Most employers are aware that they must grant
employees leave for military service and reinstate them
thereafter, in accordance with the Uniformed Services
Employment and Reemployment Rights Act
(USERRA). However, even if employers provide leave
and properly reinstate employees after military service,
they can still run afoul of the anti-discrimination provisions
of USERRA. This potential is illustrated by the
recent decision of the U.S. Court of Appeals for the
Sixth Circuit in Hance v. Norfolk Southern Railway. In
that case the appellate court affirmed a judgment in
favor of the plaintiff after a bench trial on his claim that
he was terminated in violation of USERRA due to his
military service obligations.
Hance was a member of the Tennessee Army
National Guard, and he requested and received several
periods of leave for calls to duty and for training. In
2001 Hance arrived at work with a representative from
the military guard, who advised his employer that
Hance needed two weeks of leave for military training.

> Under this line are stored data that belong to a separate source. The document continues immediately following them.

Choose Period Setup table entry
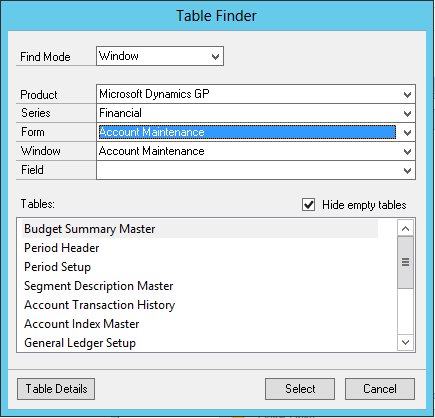Screen dimensions: 435x418 click(57, 267)
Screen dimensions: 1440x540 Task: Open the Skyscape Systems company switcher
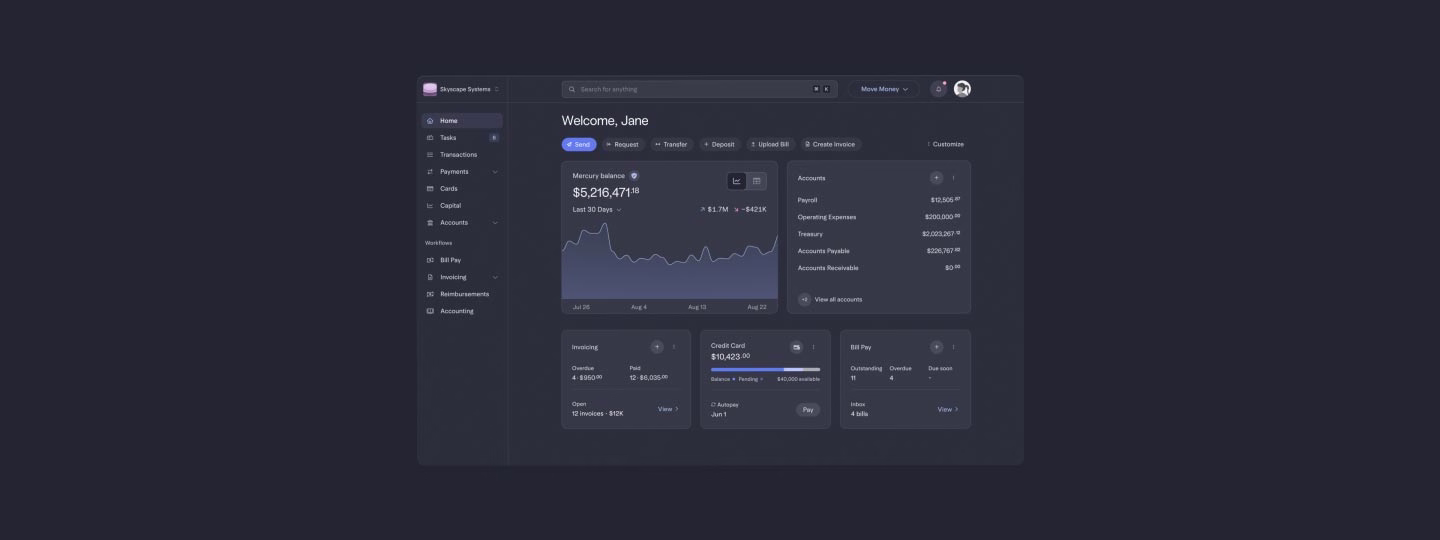(462, 89)
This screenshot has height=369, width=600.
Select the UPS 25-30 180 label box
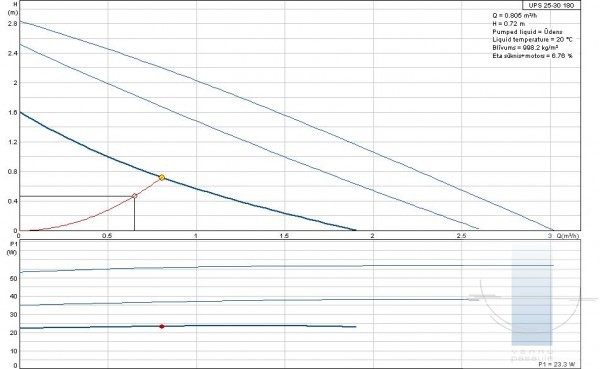pyautogui.click(x=551, y=5)
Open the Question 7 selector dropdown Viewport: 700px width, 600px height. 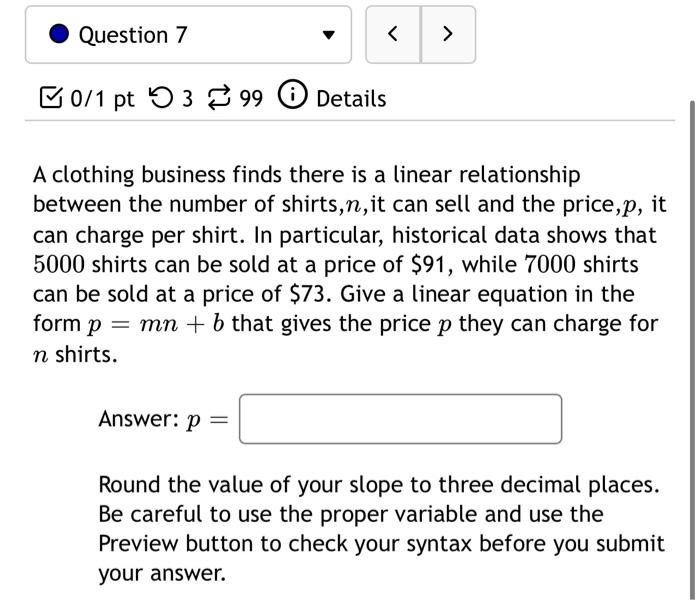pyautogui.click(x=188, y=35)
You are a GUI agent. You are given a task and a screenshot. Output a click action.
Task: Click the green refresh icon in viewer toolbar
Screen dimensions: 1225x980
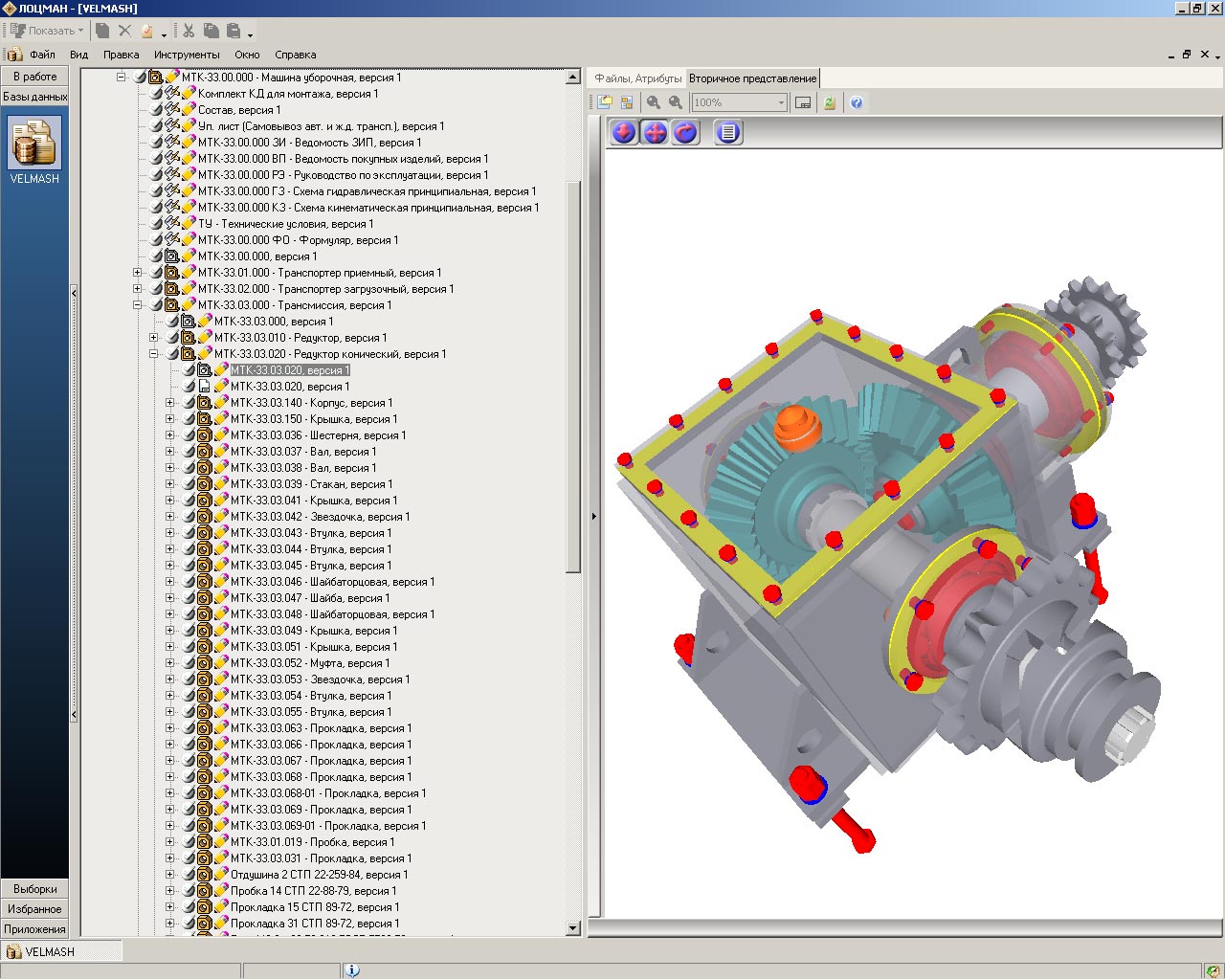(x=830, y=102)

His supervisor refused to accept paperwork related to
the military training, refused to allow the military representative
to record the meeting, and made him leave.
The supervisor then told Hance he needed to travel
to Andover, Virginia the day his leave was over, that the
travel would be unpaid, and that he was not guaranteed
a work schedule. Hance contacted the general chairman
of his union who told him he did not have to report
and that he would take care of the situation. Hance did
not report to Andover, and he was fired for insubordination.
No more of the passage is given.